3 Energy Stocks About to Become Attractively Valued

The energy sector has been on a tear for the last few months thanks to the demand outpacing supply. But the balance is expected to restore soon, pacing the sector a bit.

A smooth business is when supply meets demand head-on. And most businesses, especially in the mature industries, do become smooth over time. This can be extrapolated for the industry they are in as a whole, even if the demand and supply are both diversified globally. And with that many moving parts, the disruptions to the balance have to be quite significant to break such an enormous momentum.

In the energy sector, those disruptions came in the form of certain energy giants flooding the market with too much oil (tilting the balance toward more supply). The pandemic did that as well, but by limiting the demand. And to meet the “revised” demand needs, energy companies throttled supply, which took time. And now the demand is back to normal; it’s taking time for them to “restart” to optimal capacity, increasing demand.
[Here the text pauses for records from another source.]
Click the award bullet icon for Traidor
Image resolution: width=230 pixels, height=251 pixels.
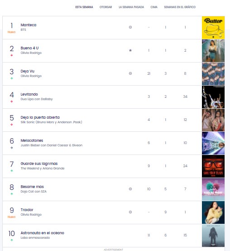130,212
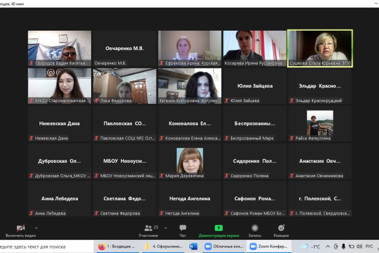Open the Чат chat panel
379x253 pixels.
182,230
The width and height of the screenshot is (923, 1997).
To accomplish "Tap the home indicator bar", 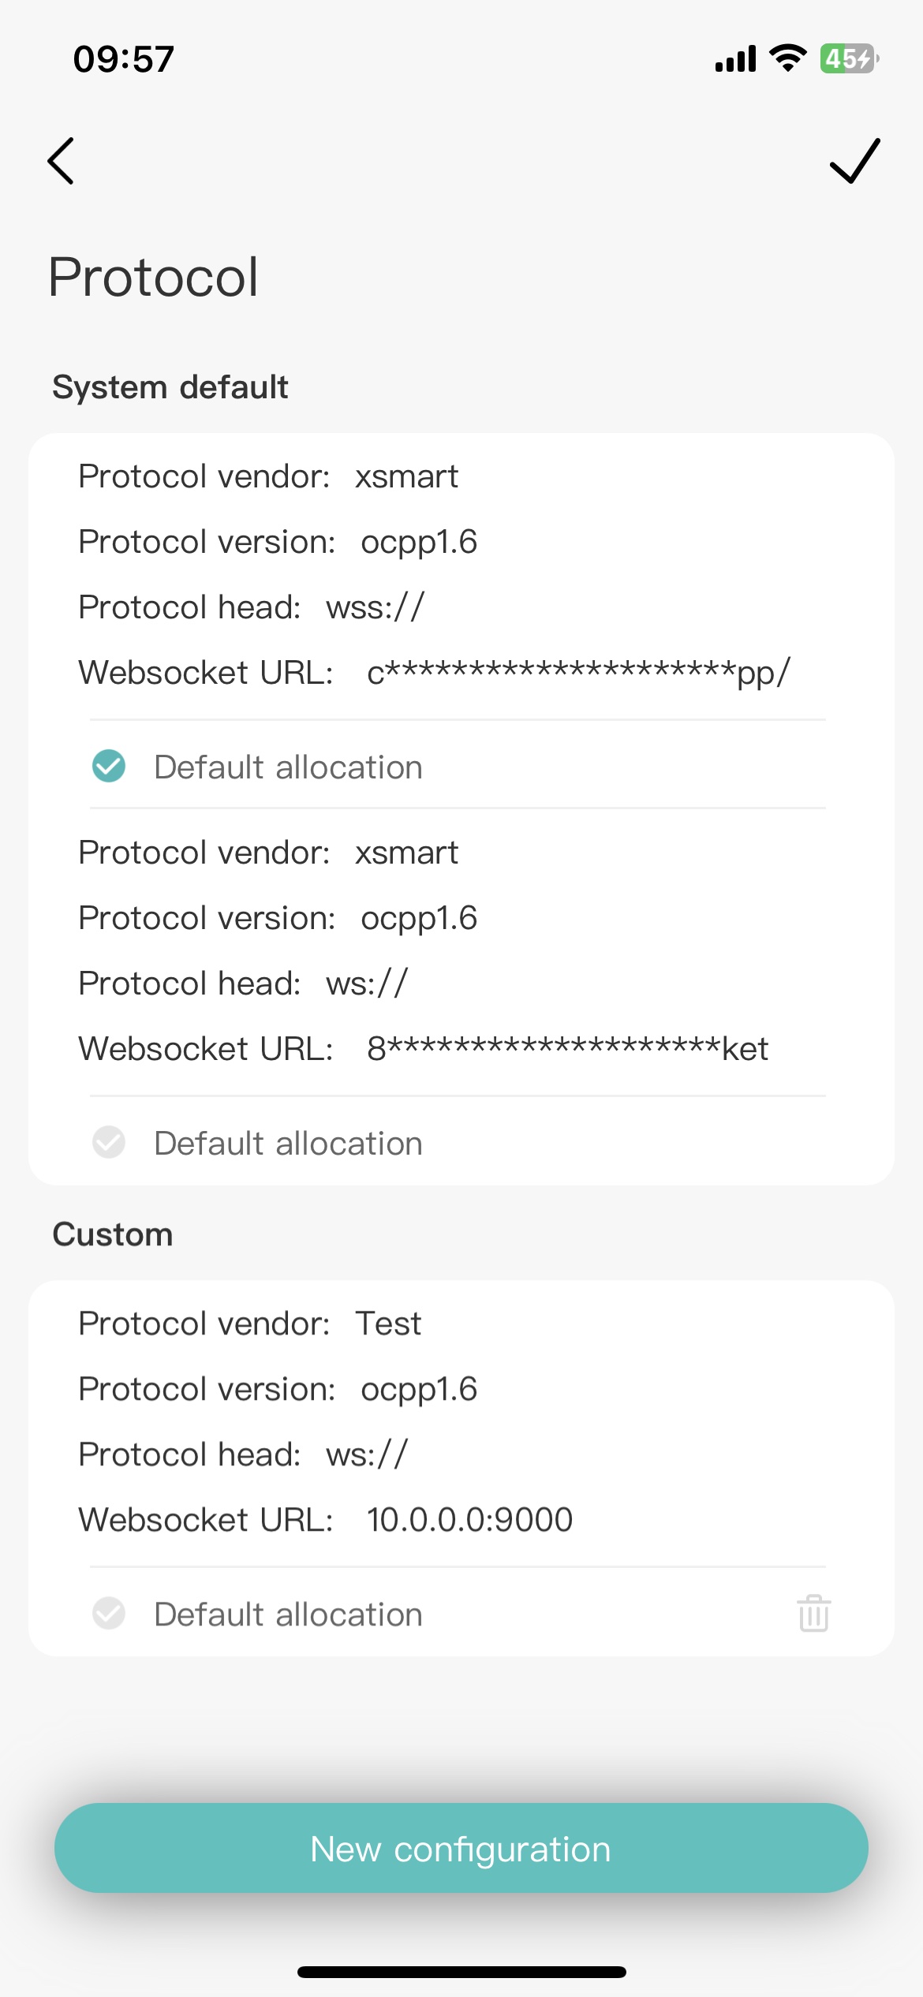I will click(462, 1972).
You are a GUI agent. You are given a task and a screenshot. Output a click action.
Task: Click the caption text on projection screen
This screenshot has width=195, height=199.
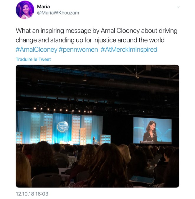pyautogui.click(x=147, y=142)

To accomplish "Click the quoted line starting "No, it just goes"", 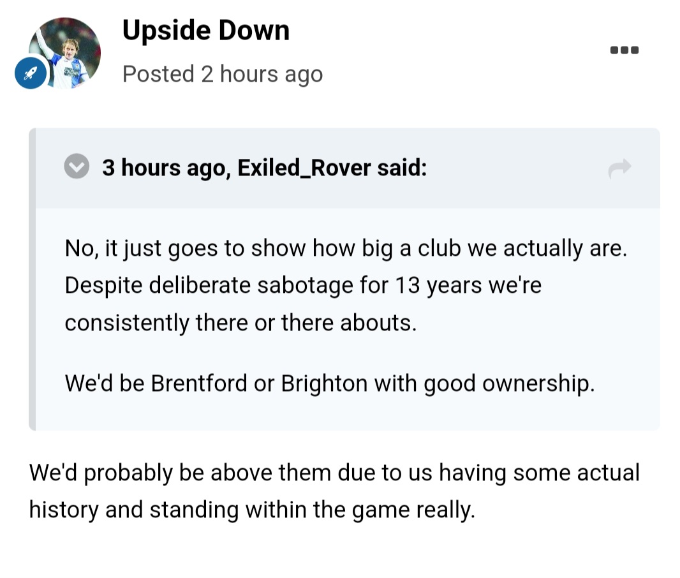I will click(x=346, y=249).
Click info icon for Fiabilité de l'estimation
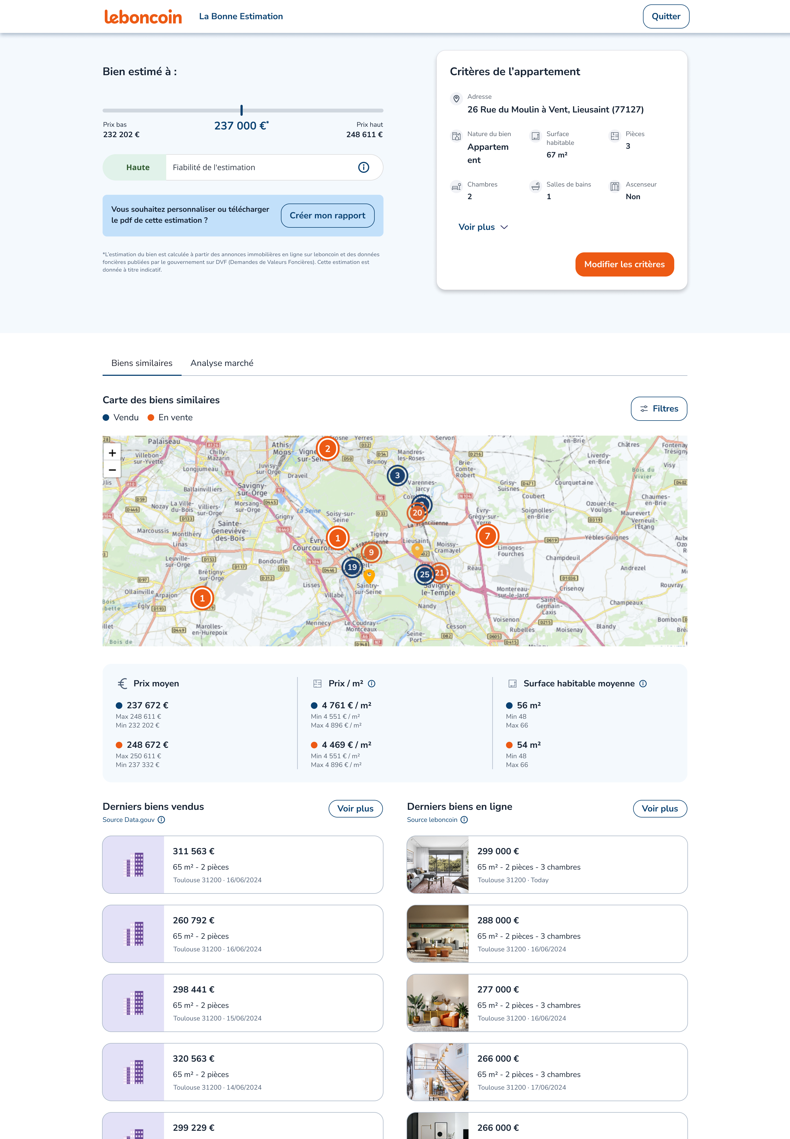This screenshot has height=1139, width=790. [x=363, y=167]
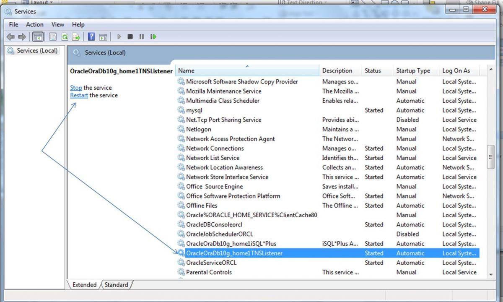503x302 pixels.
Task: Toggle Show/Hide Console Tree icon
Action: click(x=38, y=37)
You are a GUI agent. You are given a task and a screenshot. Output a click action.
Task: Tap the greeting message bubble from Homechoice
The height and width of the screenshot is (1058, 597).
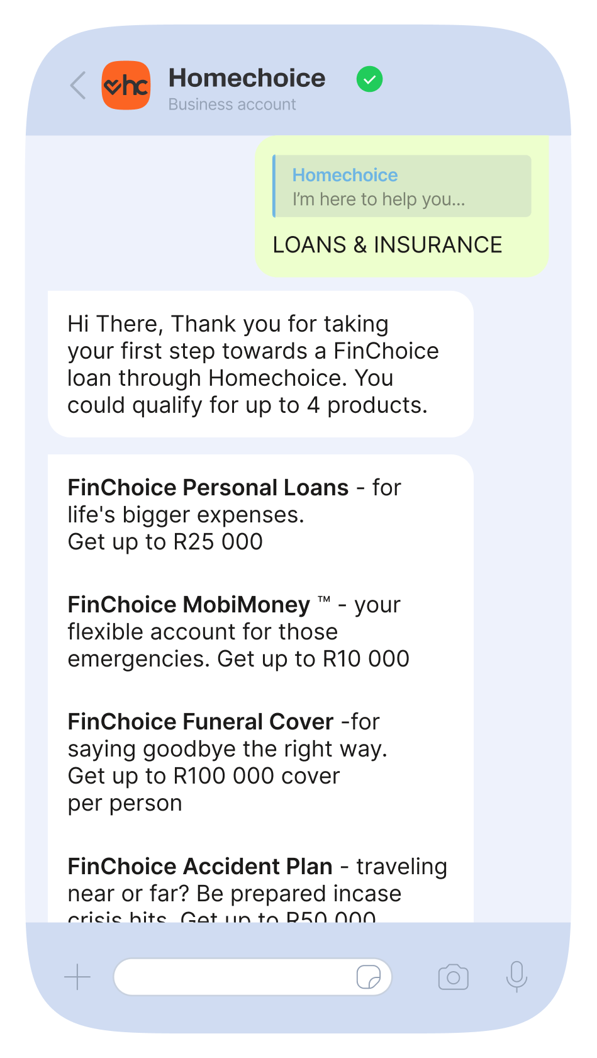click(252, 364)
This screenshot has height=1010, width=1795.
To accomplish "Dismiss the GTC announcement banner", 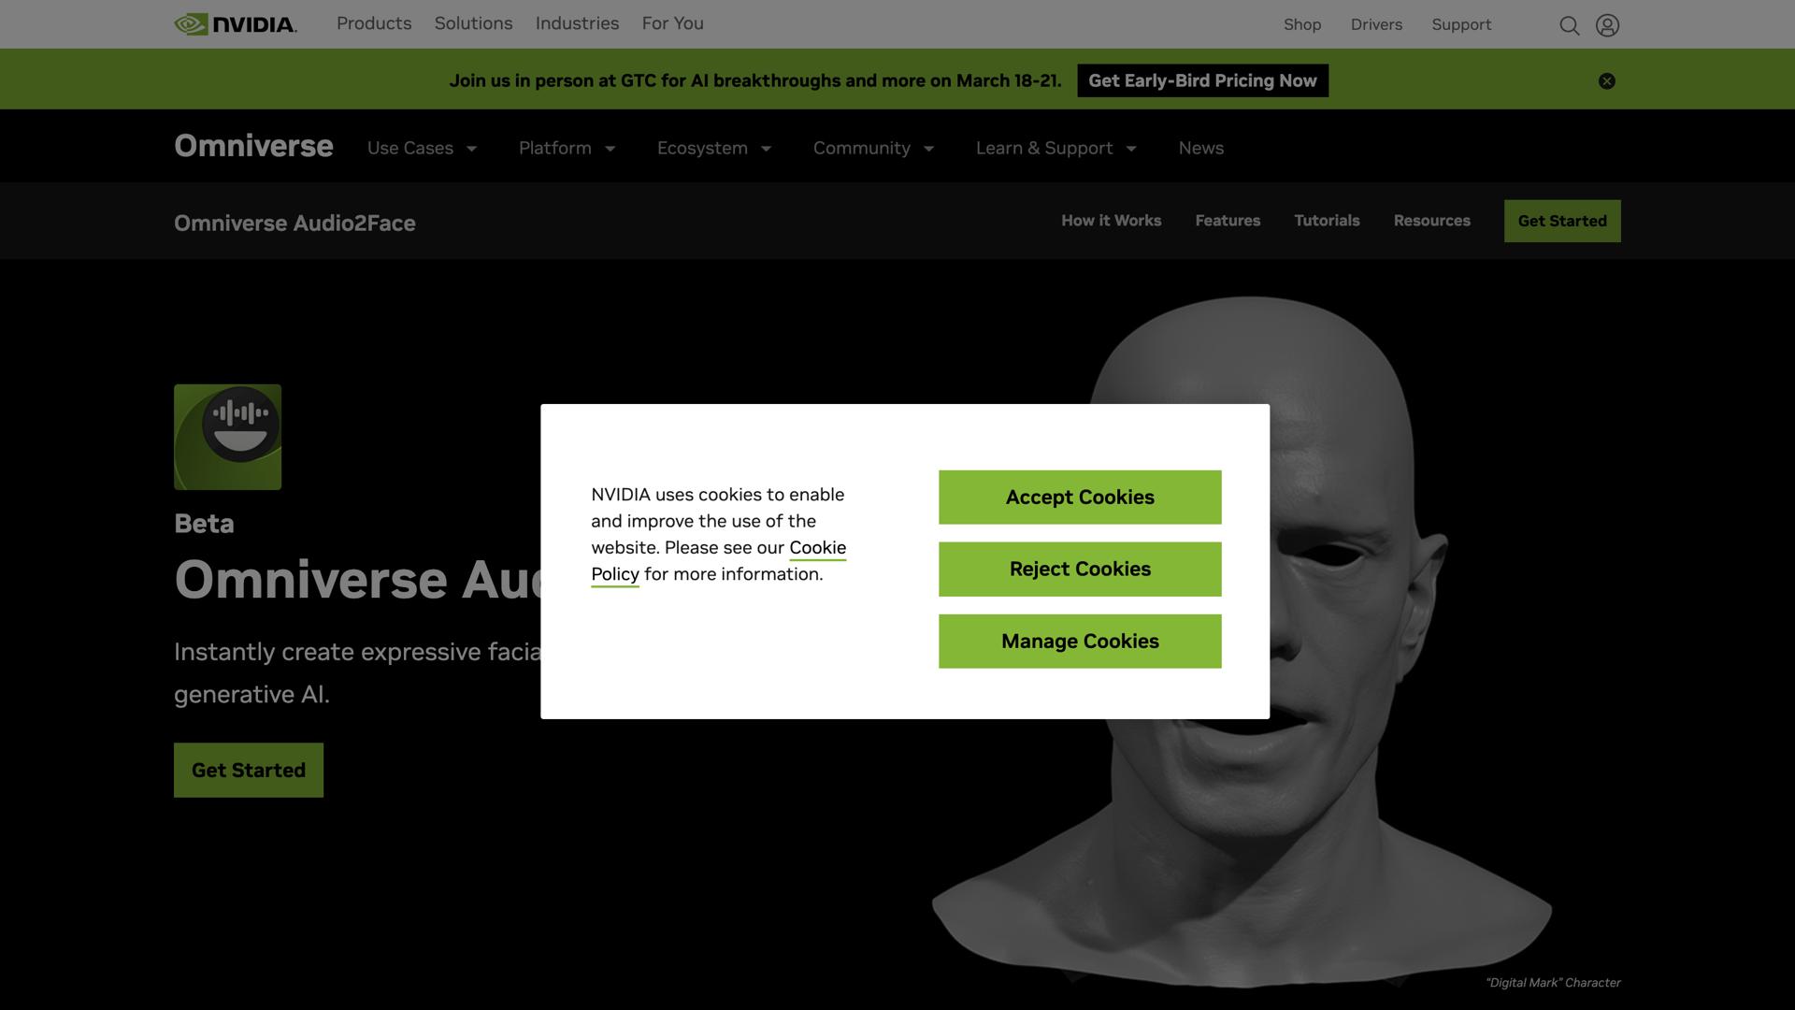I will point(1607,80).
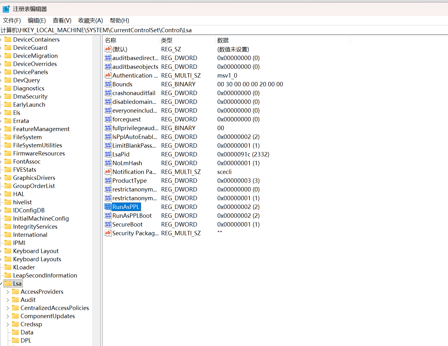Image resolution: width=448 pixels, height=346 pixels.
Task: Click the string icon beside (默认)
Action: [108, 49]
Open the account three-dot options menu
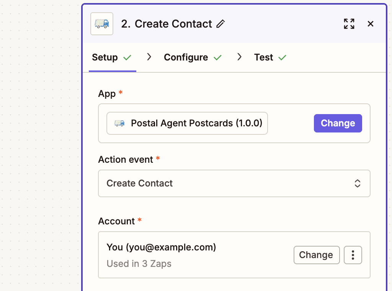The height and width of the screenshot is (291, 392). point(353,255)
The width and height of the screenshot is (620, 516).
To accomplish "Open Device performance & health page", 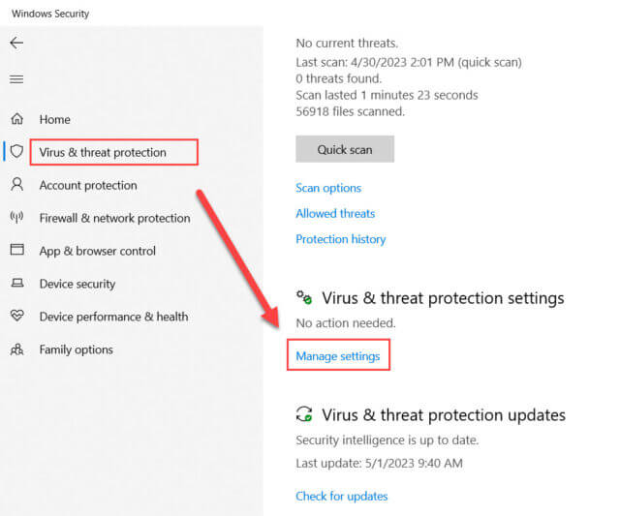I will 114,317.
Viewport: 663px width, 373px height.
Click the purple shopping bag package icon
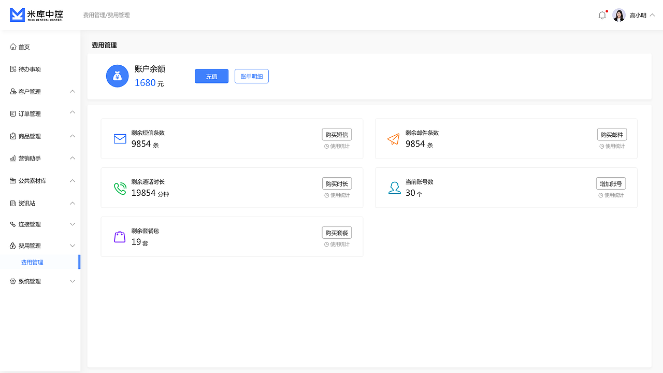coord(120,237)
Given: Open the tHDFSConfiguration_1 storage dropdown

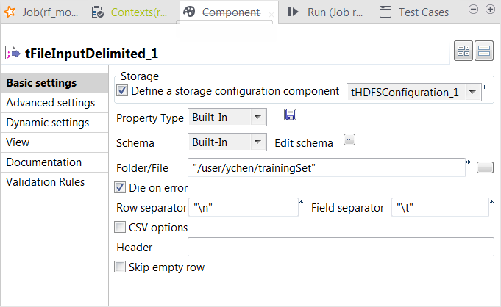Looking at the screenshot, I should (x=475, y=92).
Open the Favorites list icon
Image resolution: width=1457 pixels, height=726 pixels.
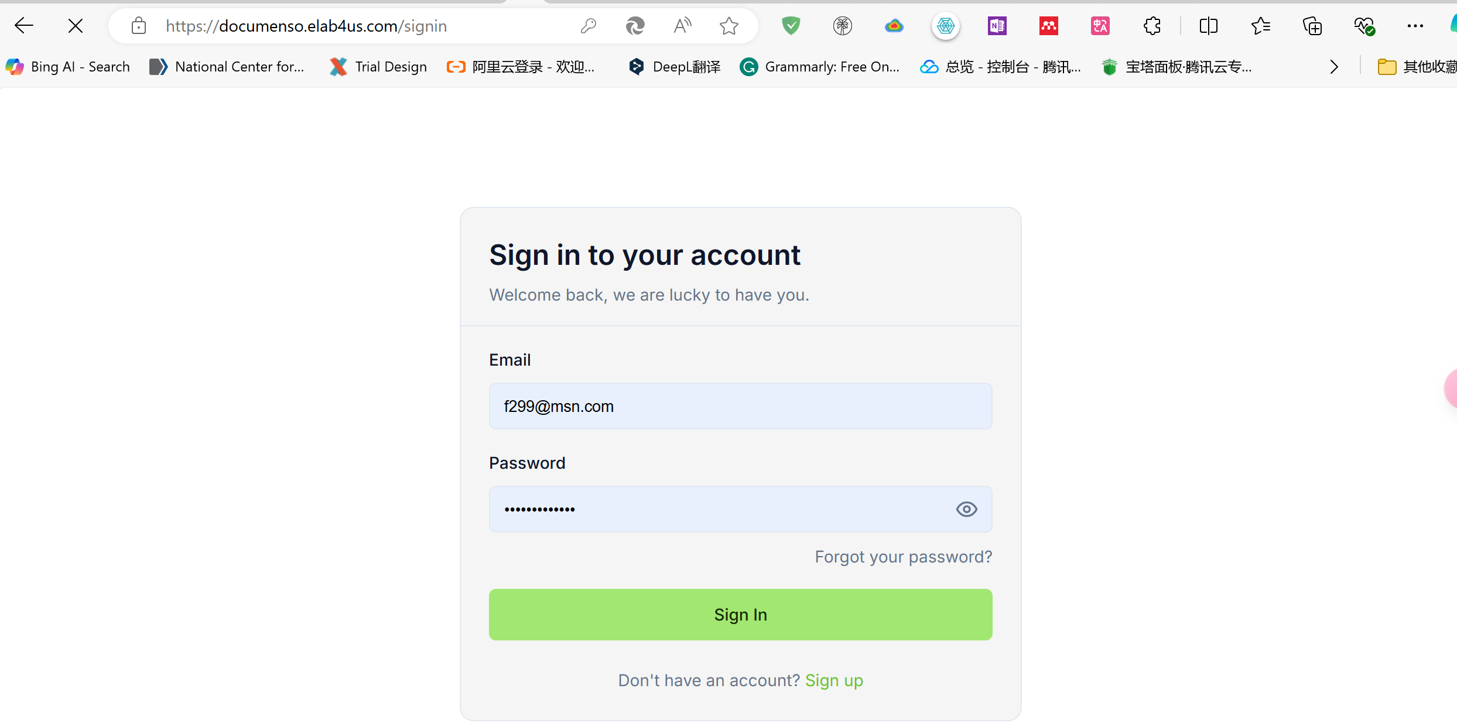pyautogui.click(x=1260, y=26)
That demand increase caused the energy sector to surge, making much Canadian energy giant grow at a powerful place. But now that the balance is being restored the momentum driving these stocks up might break. And there are some energy companies that you should consider buying during that “normalization phase.”

A heavy oil and oil sands company

While it rebranded itself as a natural gas company, the bulk of Cenovus Energy’s revenues (TSX:CVE)(NYSE:CVE) are tied to oil (conventional, heavy, and oil sands). The refining production and refining capacity of the company is quite significant: Between 750 and 790 thousand barrels of oil equivalents (MBOE) per day, at least 70% of which come from oil sands.

The reliance on oil sands and having considerable assets in that domain is a distinct competitive advantage if the oil demand in the future exhausts the cheaper conventional oil. But that advantage might pay off decades into the future. And the stock, which rose 166% in the last 12 months, might not be able to retain its current height for that long. So buy the dip and wait for the next demand surge to send the stock rocketing upward.

A hydrocarbon exploration company

Canadian Natural Resources (TSX:CNQ)(NYSE:CNQ) is one of the most stable energy giants in Canada. The stock has been steady through the decade, surviving and recovering after a few major turbulences, but it hasn’t fallen too far from its glory days valuation as most other energy stocks did. But even more attractive than strong the cyclical growth potential are the dividends this company offers.

It’s currently offering a juicy 4.4% yield at a brutally stable payout ratio of 37%. And the cherry on top is the dividend raise this 20-year-old Dividend Aristocrat has announced for the upcoming quarter: A 25% growth. That’s more of a climb that many Aristocrats offer in five years.

The stock has grown almost 90% in the last 12 months and has already grown more than 26% past its pre-pandemic peak. However, thanks to its earnings, it’s almost undervalued. And the valuation might become even sweeter (along with the yield) if the stock dips with the sector.

A pipeline company

If you are planning on adding a high-yield energy stock to your portfolio, Pembina Pipeline (TSX:PPL)(NYSE:PBA) is a good candidate. The company is currently offering a very attractive 6% yield, which is high (in part) due to the stock still languishing about 21% below its pre-pandemic peak. However, the “discount” hasn’t translated that well into the valuation.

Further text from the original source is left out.